What is required: Exact copies of all the lines below are needed, without the pictures.

(Data provided Opens)

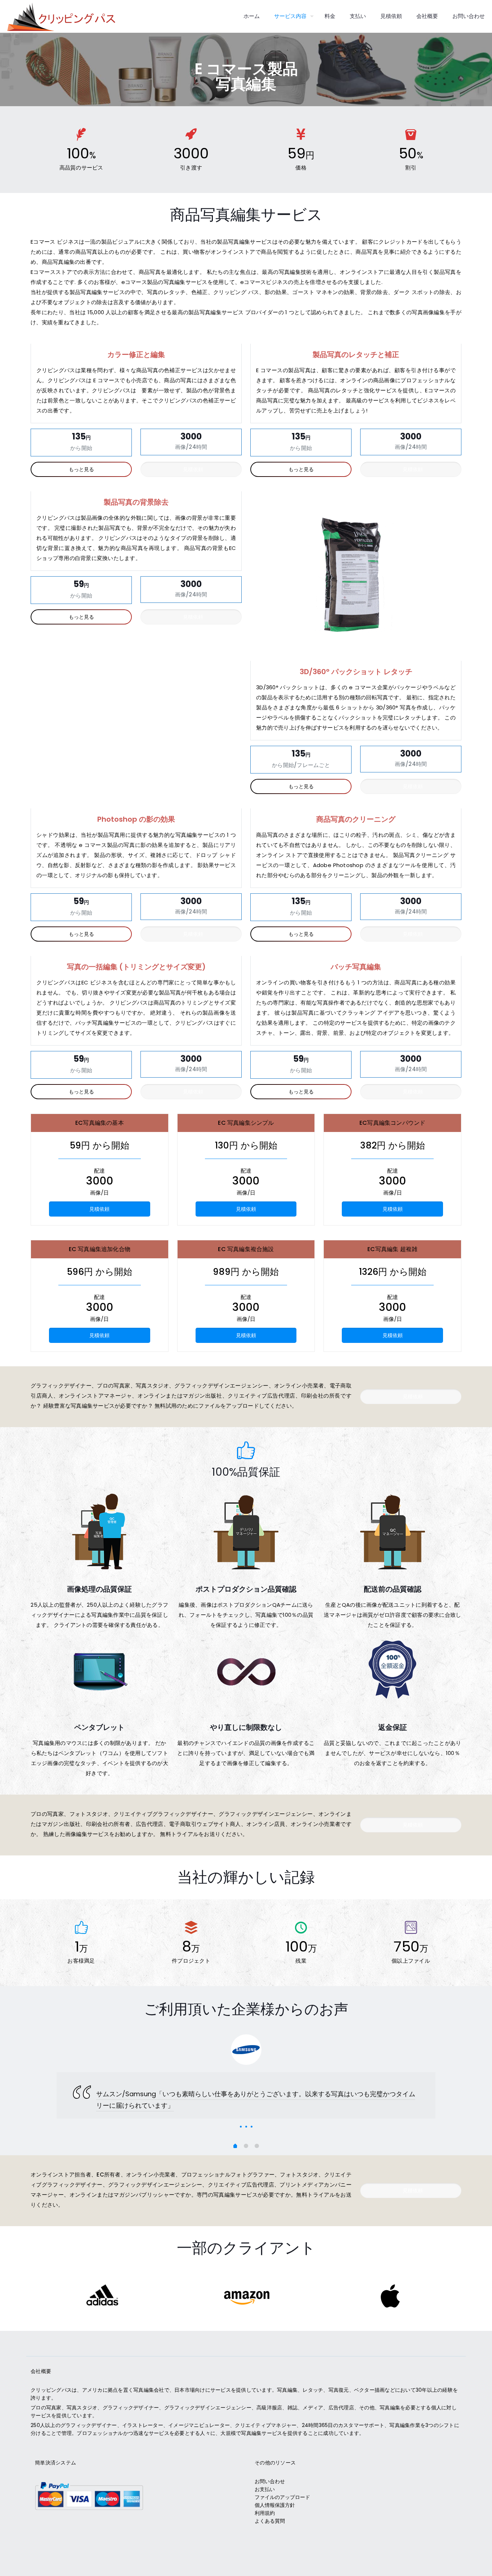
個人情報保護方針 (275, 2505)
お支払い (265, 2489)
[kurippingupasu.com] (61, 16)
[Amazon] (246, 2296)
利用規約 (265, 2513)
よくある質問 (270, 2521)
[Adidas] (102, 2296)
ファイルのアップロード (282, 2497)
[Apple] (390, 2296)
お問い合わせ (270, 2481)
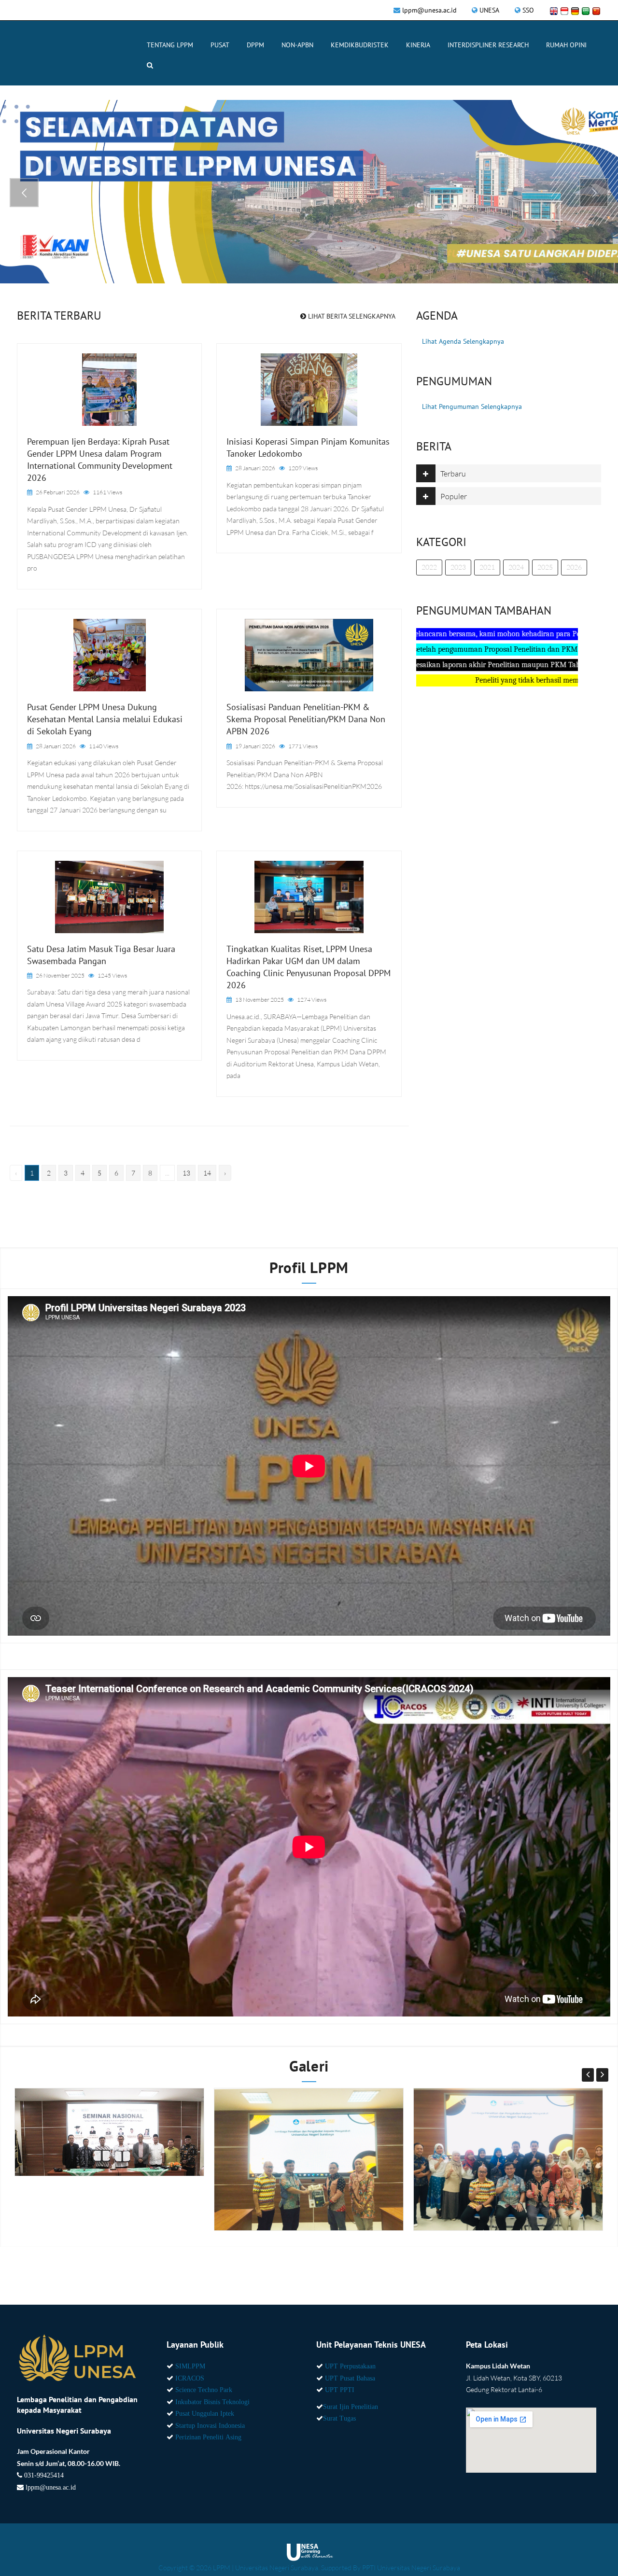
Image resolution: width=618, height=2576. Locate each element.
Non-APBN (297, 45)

(Data provided Closes)

Task output:
個人情報保護方針 (275, 2505)
お支払い (265, 2489)
[kurippingupasu.com] (61, 16)
[Amazon] (246, 2296)
利用規約 (265, 2513)
よくある質問 (270, 2521)
[Adidas] (102, 2296)
ファイルのアップロード (282, 2497)
[Apple] (390, 2296)
お問い合わせ (270, 2481)
Image resolution: width=618, height=2576. Locate each element.
Non-APBN (297, 45)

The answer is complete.